The diagram, giving a linear indication of the paths of motion and a proiection of forward movement on the stage surface, is meant to be an aid in establishing graphically the total course of the action. A second kind of aid is to describe this action in words (see accompanying text). Each of these representational means complements the other. Yet, in spite of the directions for tempo and sound, they are incapable of giving an exhaustive picture of the performance. Still missing are precire indications of gesture (movements of torso, legs, arms, and hands), of mimetics (motions of the head, facial expression), of voice pitch, and so on. – Our point here is to suggest the difficulty of the problem of preparing a script for dance and other stage action. The more completely such a script tries to fix the total action, the more the multitude of essential details complicates the matter and obscures the very purpose of such a score, namely, legibility.

The Bauhaus Theater

However, architecture is a predominant part of the new theatre. The Bauhaus theater is theorized as a combination of an active concentration of sound, light (colour), space, form and movement.
In order to achieve this, the whole theater must be considered as part of the stage. According to The Theater of the Bauhaus, a work edited by Gropius and Wensinger, the total theater must follow these prerequisites and means:

• Concerning the sound: sound effect will make use of various acoustical equipment (activated electronically or mechanicaly). The sound waves are coming from unexpected sources.

• Concerning the light: It must experiment the action of light in space by the means of illuminations, contrast, metallic mask, painting or light projection.

• Concerning the space: The traditional horizontal structure converts into vertical motion and dynamic construction. The
stage is movable with a space in construction, rotating sections, variation of levels. The form of the auditorium changed to reduce the present isolation between stage and spectator. The objective being to change the form to suit the newly organized motion.

Finally the costumes are capable of sudden transformation. Therefore the mechanized (man as a machine and the body as a mechanism) and the primordial impulses (the depths of the creative impulses) are one in spatial expression.
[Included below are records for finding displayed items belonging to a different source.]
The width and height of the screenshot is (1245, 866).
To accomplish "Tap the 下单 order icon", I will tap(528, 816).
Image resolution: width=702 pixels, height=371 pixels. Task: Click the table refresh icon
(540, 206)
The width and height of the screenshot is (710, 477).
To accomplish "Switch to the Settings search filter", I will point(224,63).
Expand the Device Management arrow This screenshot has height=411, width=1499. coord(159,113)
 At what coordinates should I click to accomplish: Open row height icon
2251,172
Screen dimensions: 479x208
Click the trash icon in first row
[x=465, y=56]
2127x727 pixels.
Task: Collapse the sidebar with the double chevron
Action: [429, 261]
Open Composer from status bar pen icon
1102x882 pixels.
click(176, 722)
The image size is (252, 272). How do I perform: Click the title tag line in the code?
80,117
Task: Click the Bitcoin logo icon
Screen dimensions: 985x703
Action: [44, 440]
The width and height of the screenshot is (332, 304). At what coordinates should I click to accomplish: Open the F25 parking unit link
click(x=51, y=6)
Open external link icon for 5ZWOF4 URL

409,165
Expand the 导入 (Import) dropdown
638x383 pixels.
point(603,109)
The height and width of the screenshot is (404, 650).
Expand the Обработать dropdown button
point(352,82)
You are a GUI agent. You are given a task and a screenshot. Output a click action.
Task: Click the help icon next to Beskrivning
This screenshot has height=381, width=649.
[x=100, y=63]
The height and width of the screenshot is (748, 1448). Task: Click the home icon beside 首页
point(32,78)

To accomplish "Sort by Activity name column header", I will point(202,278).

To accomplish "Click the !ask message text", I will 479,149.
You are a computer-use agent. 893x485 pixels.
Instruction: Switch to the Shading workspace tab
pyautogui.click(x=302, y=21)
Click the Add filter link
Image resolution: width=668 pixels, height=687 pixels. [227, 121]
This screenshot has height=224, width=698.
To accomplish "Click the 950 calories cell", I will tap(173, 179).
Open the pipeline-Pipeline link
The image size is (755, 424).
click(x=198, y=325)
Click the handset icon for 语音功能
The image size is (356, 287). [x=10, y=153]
Abstract of the Triadic Ballet
Abstrac of the triadic Ballet Bauhaus Theatre

The last performance was given in Paris in 1932, just before the school closed. It was a performance of the Triadic Ballet (Triadisches Ballett). It is an experimental work inspired in part by Schoenberg’s Pierrot lunaire (1912). The ballet is based on the principle of the trinity. It has three acts, three participants (two men and one woman), twelve dances and eighteen costumes. Each act having a different colour and mood with the actors acting like marionettes.